A decorrere dal 1 luglio 2018, per effetto della Legge di Bilancio 2018 il pagamento della retribuzione e dei compensi dei seguenti lavoratori:

  • dipendenti (qualsivoglia sia l’inquadramento contrattuale: a termine, intermittente, apprendistato, job sharing, a chiamata, full e part time, etc.);
  • collaboratori coordinati e continuativi (compresi gli amministratori di società che non fatturano il compenso ma gli viene consegnata la busta paga);
  • soci lavoratori di cooperativa,

deve avvenire solo attraverso gli strumenti di seguito elencati:

  • bonifico bancario o postale, con codice IBAN indicato dal lavoratore;
  • assegno consegnato direttamente al lavoratore, o, in caso di suo comprovato impedimento, a un suo delegato. L’impedimento deve essere comprovato e il delegato deve essere il coniuge, il convivente o un familiare, in linea retta o collaterale, del lavoratore, purché di età non inferiore a 16 anni;
  • strumenti di pagamento elettronico (in via generale, ma non solo, carta di credito).

Anche gli eventuali anticipi per trasferte, ovvero i rimborsi per le spese di trasferta sostenute dal lavoratore, devono essere erogati in modalità tracciabile.
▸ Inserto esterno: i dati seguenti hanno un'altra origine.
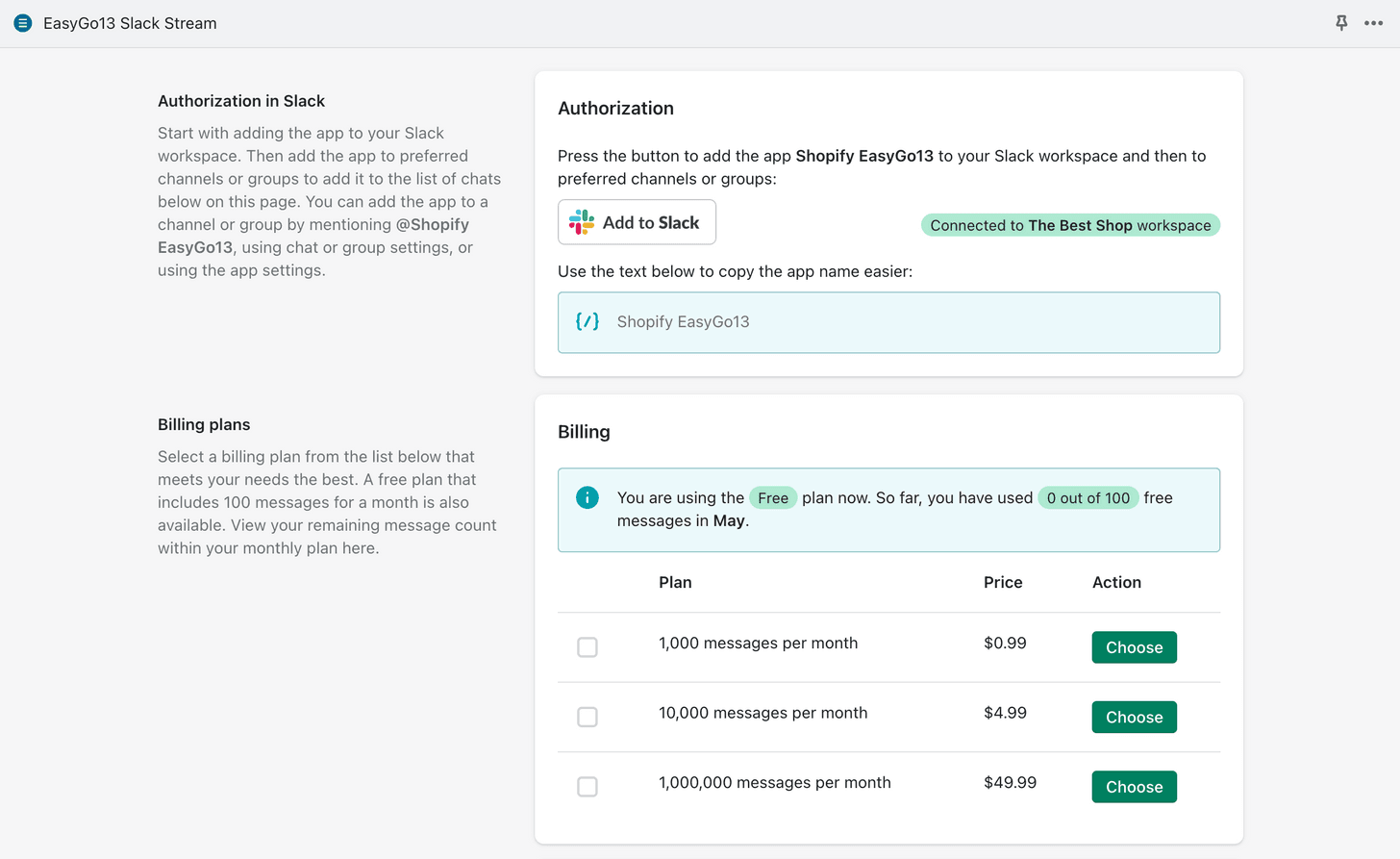Choose the $0.99 plan
The image size is (1400, 859).
click(x=1134, y=647)

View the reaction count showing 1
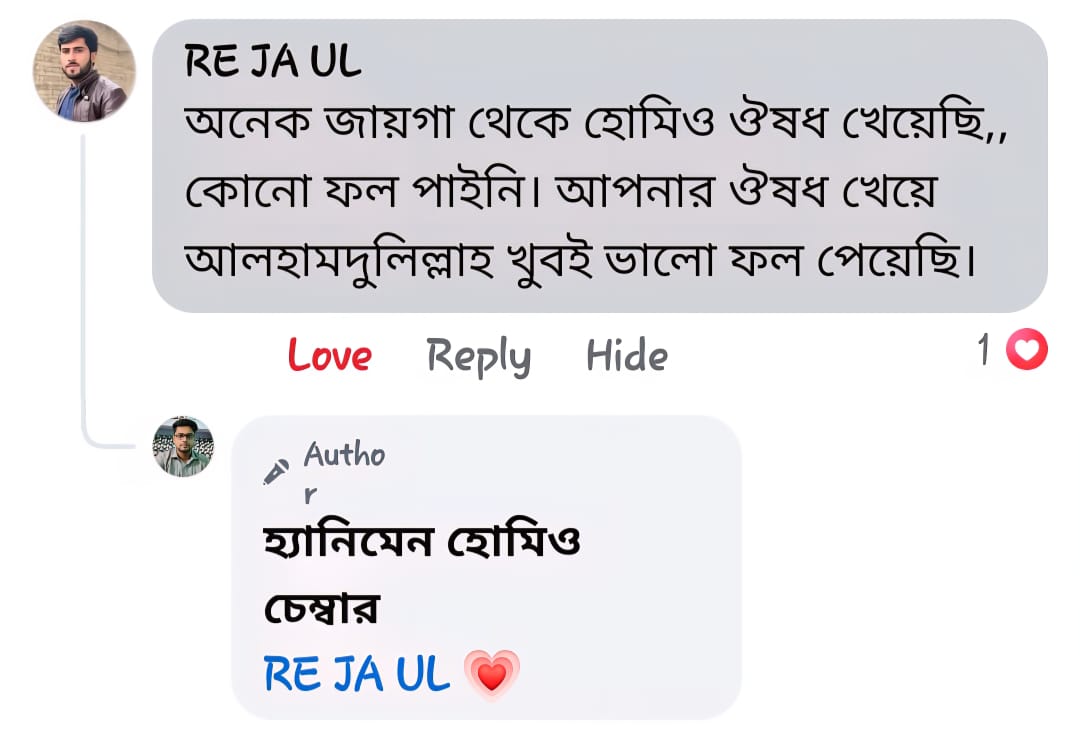[x=984, y=351]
In definitiva è vietato l’utilizzo di denaro contante.

La norma prevede invece che sono esclusi dall’obbligo del pagamento tracciato della retribuzione i rapporti di lavoro domestico (di cui alla L. 2 aprile 1958, n. 339 e a quelli comunque rientranti nell’ambito di applicazione dei CCNL per gli addetti a servizi familiari e domestici).